Son a menudo borrosos los recuerdos. Deformados, exagerados, recuerdos. Muchos de ellos sitúan la Coruña de los últimos treinta años como un caladero inagotable de futbolistas brasileños que enjoyaban el Dépor de forma natural. Como si no hubiese que ir a buscarlos, como si la marea los arrastrase a San Roque o brotasen ya a sus veintipocos o a sus treinta y pico, grandes o menudos, talentosos y/o de combate –porque de todo son los brasileños-, en cualquier césped pijo de Oleiros, poseyendo ya la casa por ahorrar el trámite, viviendo tranquilos su vida de futbolista de provincias hasta que la patria los llamase, con o sin títulos en la maleta. Algo así como The Americans, pero sin guerra fría ni espías, solo futbolistas o sucedáneos de. Recuerdos distorsionados o no –a alguno se lo llevaron los millones, no la patria-, lo cierto es que centrales brasileños, de esos contradictorios, tan poderosos y elegantes como débiles y torpes, no habían prosperado en Coruña. Sí laterales bonitos, bonitos o incluso preciosos, como Filipe Luis. O casi laterales, casi laterales o incluso casi jugadores, como Evaldo Fabiano. Pero no centrales. Claudiano Becerra no cuenta. Ni como brasileño ni como central. Y de Donato empiezo a sospechar que verdaderamente brotó de algún prado gallego.

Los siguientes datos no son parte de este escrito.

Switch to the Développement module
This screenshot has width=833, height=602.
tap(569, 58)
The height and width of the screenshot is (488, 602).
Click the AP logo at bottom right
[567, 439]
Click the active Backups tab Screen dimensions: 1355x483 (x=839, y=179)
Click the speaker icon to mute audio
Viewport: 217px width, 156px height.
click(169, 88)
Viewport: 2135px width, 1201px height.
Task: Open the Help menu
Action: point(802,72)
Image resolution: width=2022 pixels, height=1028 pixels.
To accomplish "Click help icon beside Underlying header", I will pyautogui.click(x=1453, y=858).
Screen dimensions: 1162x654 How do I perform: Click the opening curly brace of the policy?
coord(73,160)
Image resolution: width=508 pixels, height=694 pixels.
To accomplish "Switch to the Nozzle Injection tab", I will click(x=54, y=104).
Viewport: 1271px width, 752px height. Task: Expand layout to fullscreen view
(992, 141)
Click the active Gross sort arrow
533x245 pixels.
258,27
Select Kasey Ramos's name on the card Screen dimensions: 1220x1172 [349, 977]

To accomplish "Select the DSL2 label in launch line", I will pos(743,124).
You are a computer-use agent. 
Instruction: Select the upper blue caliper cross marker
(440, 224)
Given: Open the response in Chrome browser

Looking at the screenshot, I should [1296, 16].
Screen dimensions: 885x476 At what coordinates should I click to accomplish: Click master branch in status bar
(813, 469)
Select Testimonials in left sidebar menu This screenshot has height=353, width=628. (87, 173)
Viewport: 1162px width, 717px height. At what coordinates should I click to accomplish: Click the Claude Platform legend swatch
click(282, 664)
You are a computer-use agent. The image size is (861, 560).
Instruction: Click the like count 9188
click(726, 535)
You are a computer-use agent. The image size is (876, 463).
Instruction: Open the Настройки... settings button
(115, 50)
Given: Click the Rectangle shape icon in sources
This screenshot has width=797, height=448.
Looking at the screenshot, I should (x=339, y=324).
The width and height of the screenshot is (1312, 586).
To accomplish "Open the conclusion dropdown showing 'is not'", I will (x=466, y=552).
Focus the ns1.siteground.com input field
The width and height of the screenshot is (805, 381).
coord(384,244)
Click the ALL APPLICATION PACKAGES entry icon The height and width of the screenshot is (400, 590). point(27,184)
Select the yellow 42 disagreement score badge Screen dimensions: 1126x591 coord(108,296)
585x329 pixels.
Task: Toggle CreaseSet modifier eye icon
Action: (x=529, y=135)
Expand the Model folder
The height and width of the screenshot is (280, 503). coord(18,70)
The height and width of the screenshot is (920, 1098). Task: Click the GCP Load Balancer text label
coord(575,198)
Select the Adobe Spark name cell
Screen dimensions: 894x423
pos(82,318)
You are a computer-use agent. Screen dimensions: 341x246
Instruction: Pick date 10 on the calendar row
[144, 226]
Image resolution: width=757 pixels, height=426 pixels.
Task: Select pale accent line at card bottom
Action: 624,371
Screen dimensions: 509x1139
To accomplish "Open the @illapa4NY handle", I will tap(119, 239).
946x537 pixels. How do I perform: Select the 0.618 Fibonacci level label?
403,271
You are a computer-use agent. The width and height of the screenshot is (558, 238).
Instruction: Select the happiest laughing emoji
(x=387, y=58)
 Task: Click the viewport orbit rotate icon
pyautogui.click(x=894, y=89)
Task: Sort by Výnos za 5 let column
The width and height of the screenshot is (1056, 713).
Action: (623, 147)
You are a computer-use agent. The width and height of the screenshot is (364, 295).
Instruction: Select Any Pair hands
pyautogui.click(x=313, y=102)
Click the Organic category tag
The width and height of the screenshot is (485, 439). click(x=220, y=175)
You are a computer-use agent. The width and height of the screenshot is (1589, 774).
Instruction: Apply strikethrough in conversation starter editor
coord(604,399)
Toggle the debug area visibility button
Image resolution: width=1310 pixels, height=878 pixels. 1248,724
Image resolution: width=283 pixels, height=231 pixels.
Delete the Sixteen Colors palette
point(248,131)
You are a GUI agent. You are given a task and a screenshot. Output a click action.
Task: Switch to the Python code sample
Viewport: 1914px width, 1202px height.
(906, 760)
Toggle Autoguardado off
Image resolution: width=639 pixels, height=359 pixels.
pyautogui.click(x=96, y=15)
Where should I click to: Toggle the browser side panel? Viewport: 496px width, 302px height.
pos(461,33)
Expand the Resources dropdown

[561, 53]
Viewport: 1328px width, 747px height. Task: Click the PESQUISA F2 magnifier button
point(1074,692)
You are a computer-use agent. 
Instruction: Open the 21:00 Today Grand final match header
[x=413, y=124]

Agosto bailaba exhausto cuando el imperativo legal de tener más de dos centrales en un equipo que aspira a algo más que quedar último llegaba a término. El imperativo moral, además, y dada la falta de esos antecedentes, casi exigía que fuese brasileño. Uno nunca sabe cuándo ni por qué puede necesitar un central brasileño, pero sí sabe que en algún determinado momento necesitará un central brasileño contradictorio, técnico y errático. Sonó alguno, poca cosa, se esfumó. Parecían sobrios. No interesaba. No se quisieron. Bailaba exhausto agosto. Faltaban centrales. La mesa rebosaba informes. Todo funcionaba ya a contrarreloj, con la afición en vilo y el descarrilamiento tornándose factible en las cabezas dirigentes. Ni tiempo quedaba para filtrar. Nuevo mando, viejas costumbres. Futbolistas convertidos en papeles, viejos y nuevos, manoseados e impolutos, cientos de papeles, todo eran papeles. Allí no sabía nadie qué buscar, ni dónde. Mucho menos a quién. Ya habían buscado demasiado, negociado demasiado, viajado demasiado. Quizás, también, fracasado demasiado. Aun así los papeles, los putos papeles, entre llamadas, videos y gritos, no dejaban de ir y venir. Frenesí documental con el dinero en la mano. Quemaba. Ardía.
Entre todo aquel desorden, uno viejo, arrugado y con anotaciones a bolígrafo azul se ponía al frente de la pila a cada nuevo termo de café. Venía con un clip que sostenía un número de fax y un cromo con la cara de un tipo sonriente. Los veteranos del deadline conocían la cara de memoria. Desde hacía dos, tres años, ese cromo con una cara redonda y guasona no dejaba de aparecerse entre las montañas de informes, gestifutes, ojeados y recomendaciones varias. Como tocado por alguna especie de maleficio, aparecía siempre al principio del verano para esconderse hasta el final del mercado. Sin embargo, por caro, peso o preferencia, Sidnei Rechel da Silva Júnior terminaba siempre por caer de la terna y volvía al montón. Y no, no había, como debería, un montón específico de centrales brasileños contradictorios. No, no lo había. Así también esta vez cayó. O lo parecía. Parecía que también esta vez, 2014, iba a caer y perderse hasta un nuevo apuro.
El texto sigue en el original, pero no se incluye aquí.